書斎のテーブルの上には、今朝方届いた手紙の束が置かれていた。
順に差出人を確認していくと、モンテンセン伯爵家に遣わしたキーファーからの手紙が目に留まった。それに、珍しくマルティーヌ嬢からの手紙もある。
マルティーヌ・モンテンセン伯爵。
青白い顔色をしてはいるものの、瞳からは強い意思を感じられた十二歳の小柄な少女。
初めてマルティーヌ嬢に会ったときの印象は、「想像していた人物像とは違う」というものだった。
幼少期に他人と関わる時間が少ないと、表情の乏しい人間になるという。
ほとんど屋敷から出ず他人と交流していないマルティーヌ嬢が、初対面の大人である私とまともに会話ができるのか?
そんな心配をしながらモンテンセン伯爵家を訪問したのだが、私の懸念は杞憂に終わった。
何よりもまず、領地視察をしてきたという行動力に驚かされた。農地を回り、領民の意見を聞いてきたという。
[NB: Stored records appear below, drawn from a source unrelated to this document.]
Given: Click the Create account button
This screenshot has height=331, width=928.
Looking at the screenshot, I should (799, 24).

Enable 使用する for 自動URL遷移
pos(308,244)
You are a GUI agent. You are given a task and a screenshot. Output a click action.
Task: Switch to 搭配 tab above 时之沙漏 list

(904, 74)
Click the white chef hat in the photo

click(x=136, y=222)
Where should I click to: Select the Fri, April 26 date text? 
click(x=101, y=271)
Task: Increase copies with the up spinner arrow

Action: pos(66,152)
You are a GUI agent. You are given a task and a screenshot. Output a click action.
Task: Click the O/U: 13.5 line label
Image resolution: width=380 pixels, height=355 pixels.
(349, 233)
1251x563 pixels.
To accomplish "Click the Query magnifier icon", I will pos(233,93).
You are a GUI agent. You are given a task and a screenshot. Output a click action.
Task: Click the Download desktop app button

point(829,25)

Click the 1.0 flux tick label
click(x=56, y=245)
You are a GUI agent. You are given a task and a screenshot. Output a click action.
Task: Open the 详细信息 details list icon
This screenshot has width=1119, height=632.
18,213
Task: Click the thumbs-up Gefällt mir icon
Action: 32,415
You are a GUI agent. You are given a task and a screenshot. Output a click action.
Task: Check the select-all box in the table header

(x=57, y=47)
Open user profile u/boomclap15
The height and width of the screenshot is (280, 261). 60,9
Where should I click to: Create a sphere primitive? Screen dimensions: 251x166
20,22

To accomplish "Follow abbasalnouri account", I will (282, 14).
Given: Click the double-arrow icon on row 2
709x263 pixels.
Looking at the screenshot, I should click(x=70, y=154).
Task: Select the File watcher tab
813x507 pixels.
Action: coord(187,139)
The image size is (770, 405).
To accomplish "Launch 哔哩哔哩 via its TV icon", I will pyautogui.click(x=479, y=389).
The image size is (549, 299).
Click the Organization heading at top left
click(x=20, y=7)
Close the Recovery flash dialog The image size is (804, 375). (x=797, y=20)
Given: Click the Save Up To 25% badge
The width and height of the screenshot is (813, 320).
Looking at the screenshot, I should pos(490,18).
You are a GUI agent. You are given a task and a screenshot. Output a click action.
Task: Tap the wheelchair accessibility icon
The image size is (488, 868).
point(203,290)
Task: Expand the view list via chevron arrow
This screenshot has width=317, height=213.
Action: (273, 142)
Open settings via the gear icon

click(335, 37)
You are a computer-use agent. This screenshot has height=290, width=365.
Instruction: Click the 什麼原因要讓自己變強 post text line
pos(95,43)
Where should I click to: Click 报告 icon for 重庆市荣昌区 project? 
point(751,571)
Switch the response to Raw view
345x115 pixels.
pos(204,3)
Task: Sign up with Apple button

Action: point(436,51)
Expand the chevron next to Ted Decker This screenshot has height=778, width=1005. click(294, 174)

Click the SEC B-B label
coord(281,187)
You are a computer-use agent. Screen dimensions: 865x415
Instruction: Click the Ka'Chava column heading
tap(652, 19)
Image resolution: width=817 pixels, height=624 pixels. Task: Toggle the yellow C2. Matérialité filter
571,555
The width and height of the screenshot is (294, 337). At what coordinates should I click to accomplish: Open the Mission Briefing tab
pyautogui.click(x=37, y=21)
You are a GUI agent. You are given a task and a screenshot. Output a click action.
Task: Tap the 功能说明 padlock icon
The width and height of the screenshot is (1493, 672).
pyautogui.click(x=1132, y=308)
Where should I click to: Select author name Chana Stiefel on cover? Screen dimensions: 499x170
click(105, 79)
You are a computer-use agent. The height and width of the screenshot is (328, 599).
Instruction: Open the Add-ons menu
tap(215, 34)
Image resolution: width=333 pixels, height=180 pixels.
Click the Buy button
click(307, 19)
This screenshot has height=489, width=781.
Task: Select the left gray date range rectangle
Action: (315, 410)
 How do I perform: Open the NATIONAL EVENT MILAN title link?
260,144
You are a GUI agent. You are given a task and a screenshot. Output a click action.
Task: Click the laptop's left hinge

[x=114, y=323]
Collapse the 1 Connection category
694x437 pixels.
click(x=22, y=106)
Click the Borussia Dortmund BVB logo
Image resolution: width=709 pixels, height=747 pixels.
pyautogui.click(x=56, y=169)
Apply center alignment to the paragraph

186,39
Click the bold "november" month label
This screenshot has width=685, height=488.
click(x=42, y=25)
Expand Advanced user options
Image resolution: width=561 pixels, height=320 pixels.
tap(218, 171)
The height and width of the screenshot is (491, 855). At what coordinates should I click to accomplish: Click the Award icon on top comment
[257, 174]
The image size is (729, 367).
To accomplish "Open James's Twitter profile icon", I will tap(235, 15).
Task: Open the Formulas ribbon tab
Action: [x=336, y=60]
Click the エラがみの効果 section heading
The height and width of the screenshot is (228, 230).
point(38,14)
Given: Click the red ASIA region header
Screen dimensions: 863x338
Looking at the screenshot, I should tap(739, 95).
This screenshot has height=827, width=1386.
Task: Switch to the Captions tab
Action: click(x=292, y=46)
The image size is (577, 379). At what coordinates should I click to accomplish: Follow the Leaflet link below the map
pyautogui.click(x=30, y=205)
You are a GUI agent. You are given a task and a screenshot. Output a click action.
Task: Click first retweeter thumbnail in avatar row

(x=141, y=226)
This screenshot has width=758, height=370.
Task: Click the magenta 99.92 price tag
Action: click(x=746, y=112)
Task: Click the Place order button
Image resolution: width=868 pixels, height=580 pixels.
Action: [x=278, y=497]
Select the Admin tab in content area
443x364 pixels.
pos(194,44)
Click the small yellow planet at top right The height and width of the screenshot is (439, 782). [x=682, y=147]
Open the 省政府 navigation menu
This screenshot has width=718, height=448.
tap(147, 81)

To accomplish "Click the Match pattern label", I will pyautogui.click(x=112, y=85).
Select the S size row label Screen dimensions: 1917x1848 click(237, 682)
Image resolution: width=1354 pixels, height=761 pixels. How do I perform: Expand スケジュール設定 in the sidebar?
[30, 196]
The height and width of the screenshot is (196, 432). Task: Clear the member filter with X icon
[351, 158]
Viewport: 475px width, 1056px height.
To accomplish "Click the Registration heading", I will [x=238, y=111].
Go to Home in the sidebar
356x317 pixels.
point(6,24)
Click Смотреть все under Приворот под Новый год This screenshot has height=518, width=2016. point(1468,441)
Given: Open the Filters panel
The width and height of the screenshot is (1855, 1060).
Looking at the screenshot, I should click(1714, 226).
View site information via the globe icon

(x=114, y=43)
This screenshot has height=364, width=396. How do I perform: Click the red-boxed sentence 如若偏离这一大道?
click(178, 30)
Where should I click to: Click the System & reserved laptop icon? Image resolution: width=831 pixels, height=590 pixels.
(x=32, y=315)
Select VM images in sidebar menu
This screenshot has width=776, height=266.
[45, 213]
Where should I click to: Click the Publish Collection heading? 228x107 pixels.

普通、令嬢がする視察といえば、孤児院や学園の訪問などで、馬車から降りて建物内を歩くくらいだ。
あんな小さな体のどこにそれほどの情熱があったのだろう。しかも父親を亡くしたばかりだというのに。
どうしたらよいかわからず毎日泣いて過ごしていても不思議ではない状況下で、自分を律し、冷静に思考し、そして迅速に行動に移したのだ。本当に大したものだ。
そして、自分の理想とする領地のあり方を私に熱く語った。
――思えば、最初の面談時の評価が彼女のピークだった気がする。
領地に引っ込んでからの彼女は、勉強そっちのけで領地を駆けずり回っているようだ。他にもいくつか気になる点がある。
まず、私宛に報告の手紙が届かない。言わなくても定期的に報告を寄越すものだと思っていたのだが、言わないと駄目だった。
そして言った後でさえ、彼女からの手紙は不定期に届く。
留意しているならば定期的に届くものだ。まったく……。
思い出しては慌てて手紙を書いているのが見え見えなのだが、どうも彼女の文面からは、私と上手に付き合えているという自信が垣間見えるときがある。呆れるばかりだ。
最初に会ったときの大人顔負けの利口さに、私は過大評価をしてしまったらしい。
手紙での報告内容も、事後報告としか思えないようなものが多い。家令のレイモンがまめに知らせてくれているので大きな問題はないが、不安が尽きない。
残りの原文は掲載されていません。